Eaton (ETN) is a solid industrial company. Its specialty is power management. Eaton makes electrical components and systems, hydraulics components and systems, and pneumatic systems with a variety of applications.
It has racked up solid earnings recently. But Eaton is a cyclical company, meaning it does best when the economy is strong. With much of the global economy turning stagnant, it might be a good idea to wait on purchasing Eaton stock, picking it up on as a value play if its share price slips lower.
As for earnings, Eaton’s profit soared 49 percent in the second quarter to $336 million from a year earlier. Sales jumped 21 percent to $4.09 billion. Operating margins in the company’s segments hit a record 13.9 percent, and management raised its full-year 2011 target to 14.5 percent.
Many analysts are bullish on Eaton, including Mathew Christy of Standard & Poor’s, who has a four-star buy rating on the stock (out of a possible five). “We think ETN will experience significantly improved results as the company benefits from an expected recovery in the global economy,” he wrote in early August.
“In addition, we see higher sales in businesses that can be characterized as mid-cycle, which comprise about a third of total revenue, along with greater end-market demand.”

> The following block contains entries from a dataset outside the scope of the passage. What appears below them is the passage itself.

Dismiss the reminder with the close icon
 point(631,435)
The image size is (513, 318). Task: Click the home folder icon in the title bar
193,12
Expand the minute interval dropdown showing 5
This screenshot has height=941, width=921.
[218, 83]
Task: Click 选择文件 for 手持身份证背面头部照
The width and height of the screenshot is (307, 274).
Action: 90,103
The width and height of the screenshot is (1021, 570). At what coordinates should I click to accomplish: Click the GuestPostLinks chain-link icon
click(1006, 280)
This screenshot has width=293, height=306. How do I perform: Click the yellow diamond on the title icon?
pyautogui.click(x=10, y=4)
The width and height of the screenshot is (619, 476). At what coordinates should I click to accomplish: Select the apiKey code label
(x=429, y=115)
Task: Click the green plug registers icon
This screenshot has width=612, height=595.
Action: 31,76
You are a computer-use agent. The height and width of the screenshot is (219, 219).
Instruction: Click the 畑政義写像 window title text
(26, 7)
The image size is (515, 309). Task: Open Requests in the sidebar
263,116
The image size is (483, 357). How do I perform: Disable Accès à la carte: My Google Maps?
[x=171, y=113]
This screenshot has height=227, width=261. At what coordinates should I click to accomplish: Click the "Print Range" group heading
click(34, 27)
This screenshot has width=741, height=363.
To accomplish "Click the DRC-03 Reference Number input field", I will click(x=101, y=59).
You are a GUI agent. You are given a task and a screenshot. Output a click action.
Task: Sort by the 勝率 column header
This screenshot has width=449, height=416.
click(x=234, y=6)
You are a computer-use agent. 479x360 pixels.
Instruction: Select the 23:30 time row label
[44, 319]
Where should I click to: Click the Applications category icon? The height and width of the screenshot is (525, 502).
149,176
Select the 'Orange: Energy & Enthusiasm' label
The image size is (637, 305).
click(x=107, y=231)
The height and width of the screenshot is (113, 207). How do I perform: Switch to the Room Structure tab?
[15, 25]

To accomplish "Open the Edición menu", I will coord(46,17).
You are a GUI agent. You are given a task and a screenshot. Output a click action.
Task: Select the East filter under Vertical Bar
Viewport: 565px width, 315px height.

Christy forecast a revenue increase of 19 percent for 2011 as a whole, again based on belief in a continuing global economic recovery.
But the economic outlook for the United States and Europe has worsened sharply in the past few weeks. Annualized U.S. growth has been revised down to 1 percent for the second quarter and 0.4 percent for the first quarter.
Most economists expect little pick-up in the second half of the year and some fear a double-dip recession. The picture isn’t any better in most of Europe, where even France and Germany are at risk of falling into another downturn.
Eaton generates 26 percent of its sales in emerging markets, but those economies are starting to slow too. The company next reports around Oct. 20.